In einem Nationalstaat, der seine Grenzen in Zeiten ihrer Auflösungserscheinungen scharf im Blick hat, ist auch dieses Gesetz einmal mehr ein Kommentar zur Frage: Was (oder wer) darf rein und raus?
EXPORT
Im Sommer 2015 ließ sich in den deutschen Medien ein höchst seltenes Spektakel beobachten: Kunststars, -händler und -versteigerer stimmten wie aus einem Mund öffentlichen Protest an. Baselitz drohte damit, seine Leihgaben aus deutschen Museen abzuziehen, Richter murrte, und Galeristen mahnten, dass das Ende des deutschen Kunstmarkts nun nah sei. Ursache der Aufregung war ein von der Kulturstaatsministerin Monika Grütters verfasster Referentenentwurf zum Kulturgutschutzgesetz, der verfrüht an die Öffentlichkeit gelangt war. Obwohl die Neufassung angeblich sowohl dem internationalen als auch dem europäischen Recht entsprach, stärkte sie im Gegenzug die Eigenstaatlichkeit Deutschlands, das sich durch das neue Kulturgutschutzgesetz vom Rest der Europäischen Union absonderte: Die Ausfuhr in alle Länder, egal ob Großbritannien oder Katar, soll ein und denselben Bedingungen unterliegen. Und natürlich ist ein Kulturgut, das sich in London, der Drehscheibe des globalen Kunsthandels, wiederfindet, schon mit einem Fuß in den Vereinigten Staaten oder in den Golfstaaten angelangt.
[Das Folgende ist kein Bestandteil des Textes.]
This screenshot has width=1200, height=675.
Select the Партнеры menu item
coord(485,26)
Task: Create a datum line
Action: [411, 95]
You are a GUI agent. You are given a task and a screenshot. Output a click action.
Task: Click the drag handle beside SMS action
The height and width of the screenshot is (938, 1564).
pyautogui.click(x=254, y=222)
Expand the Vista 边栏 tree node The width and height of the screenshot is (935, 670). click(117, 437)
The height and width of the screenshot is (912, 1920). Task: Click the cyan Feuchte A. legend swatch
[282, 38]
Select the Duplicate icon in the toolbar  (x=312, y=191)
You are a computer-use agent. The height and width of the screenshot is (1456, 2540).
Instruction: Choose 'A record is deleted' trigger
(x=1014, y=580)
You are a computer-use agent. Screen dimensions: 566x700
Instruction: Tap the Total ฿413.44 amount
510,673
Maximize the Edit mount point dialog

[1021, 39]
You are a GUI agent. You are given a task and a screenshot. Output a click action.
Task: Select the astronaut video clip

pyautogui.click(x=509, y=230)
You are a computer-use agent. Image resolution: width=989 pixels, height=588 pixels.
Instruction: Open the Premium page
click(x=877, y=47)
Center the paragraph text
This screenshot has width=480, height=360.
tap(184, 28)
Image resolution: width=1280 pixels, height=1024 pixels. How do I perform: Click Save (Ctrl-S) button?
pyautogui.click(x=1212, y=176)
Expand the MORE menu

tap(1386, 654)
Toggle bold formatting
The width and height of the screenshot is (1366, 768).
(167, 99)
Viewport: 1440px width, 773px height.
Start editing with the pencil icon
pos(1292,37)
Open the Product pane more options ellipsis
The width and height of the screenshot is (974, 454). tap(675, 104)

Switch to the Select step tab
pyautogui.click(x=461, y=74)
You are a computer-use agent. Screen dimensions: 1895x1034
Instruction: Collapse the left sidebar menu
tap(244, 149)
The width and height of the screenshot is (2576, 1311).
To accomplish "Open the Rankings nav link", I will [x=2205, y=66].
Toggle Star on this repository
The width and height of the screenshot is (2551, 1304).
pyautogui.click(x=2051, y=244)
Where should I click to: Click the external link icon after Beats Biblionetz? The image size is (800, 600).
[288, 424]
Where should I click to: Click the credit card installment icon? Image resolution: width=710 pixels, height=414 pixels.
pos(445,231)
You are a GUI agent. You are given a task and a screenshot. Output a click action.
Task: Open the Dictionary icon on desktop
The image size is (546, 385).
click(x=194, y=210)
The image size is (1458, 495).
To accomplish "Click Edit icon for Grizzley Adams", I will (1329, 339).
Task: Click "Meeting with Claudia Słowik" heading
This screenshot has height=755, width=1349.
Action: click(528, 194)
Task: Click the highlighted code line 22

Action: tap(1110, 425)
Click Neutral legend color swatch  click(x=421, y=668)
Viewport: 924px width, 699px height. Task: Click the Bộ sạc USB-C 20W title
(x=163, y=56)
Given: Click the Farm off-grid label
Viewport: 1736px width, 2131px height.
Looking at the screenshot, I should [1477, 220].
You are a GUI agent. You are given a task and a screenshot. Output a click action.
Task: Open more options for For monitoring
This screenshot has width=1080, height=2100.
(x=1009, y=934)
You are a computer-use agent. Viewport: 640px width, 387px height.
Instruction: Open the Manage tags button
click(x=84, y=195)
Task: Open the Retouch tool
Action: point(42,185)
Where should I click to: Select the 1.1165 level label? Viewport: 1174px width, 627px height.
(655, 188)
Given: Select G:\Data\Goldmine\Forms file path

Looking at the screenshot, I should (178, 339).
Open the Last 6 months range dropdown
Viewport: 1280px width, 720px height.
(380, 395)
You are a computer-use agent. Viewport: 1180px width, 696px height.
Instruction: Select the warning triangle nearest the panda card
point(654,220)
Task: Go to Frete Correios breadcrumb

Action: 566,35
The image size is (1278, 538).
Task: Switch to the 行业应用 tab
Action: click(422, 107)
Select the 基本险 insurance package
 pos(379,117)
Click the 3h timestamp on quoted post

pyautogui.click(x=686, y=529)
Mit dem Kulturgutschutzgesetz beharrt Deutschland kulturpolitisch auf seiner Nationalstaatlichkeit. Seit der Romantik und seit dem Aufkommen des kulturellen Nationalismus im 19. Jahrhundert wird Kultur in erster Linie als „Nationalkultur“ definiert. Der Nationalstaat gilt als Wächter einer Kultur, die ein als homogen gedachtes Volk schöpft und sein Eigen nennt. In Berlin spiegeln Inschriften auf zwei wilhelminischen Bauten diese Haltung: Den Reichstag ziert der Spruch „Dem deutschen Volke“, und auf der Alten Nationalgalerie prangt die Widmung „Der deutschen Kunst“, gefolgt vom Jahr der deutschen Reichsgründung 1871. Kunst ist eine Intensivierung der Kultur: Kultur schließt die gewöhnliche Volkskultur ein, während Kunst sich innerhalb schärfer gezogener institutioneller Grenzen bewegt und als Eliteversion der Kultur gelten kann. Die Art der betroffenen Kulturgüter stand in den Diskussionen um das Kulturgutschutzgesetz allerdings nie infrage; alles drehte sich um hochklassige Kunstwerke, speziell von der Hand „deutscher Meister“.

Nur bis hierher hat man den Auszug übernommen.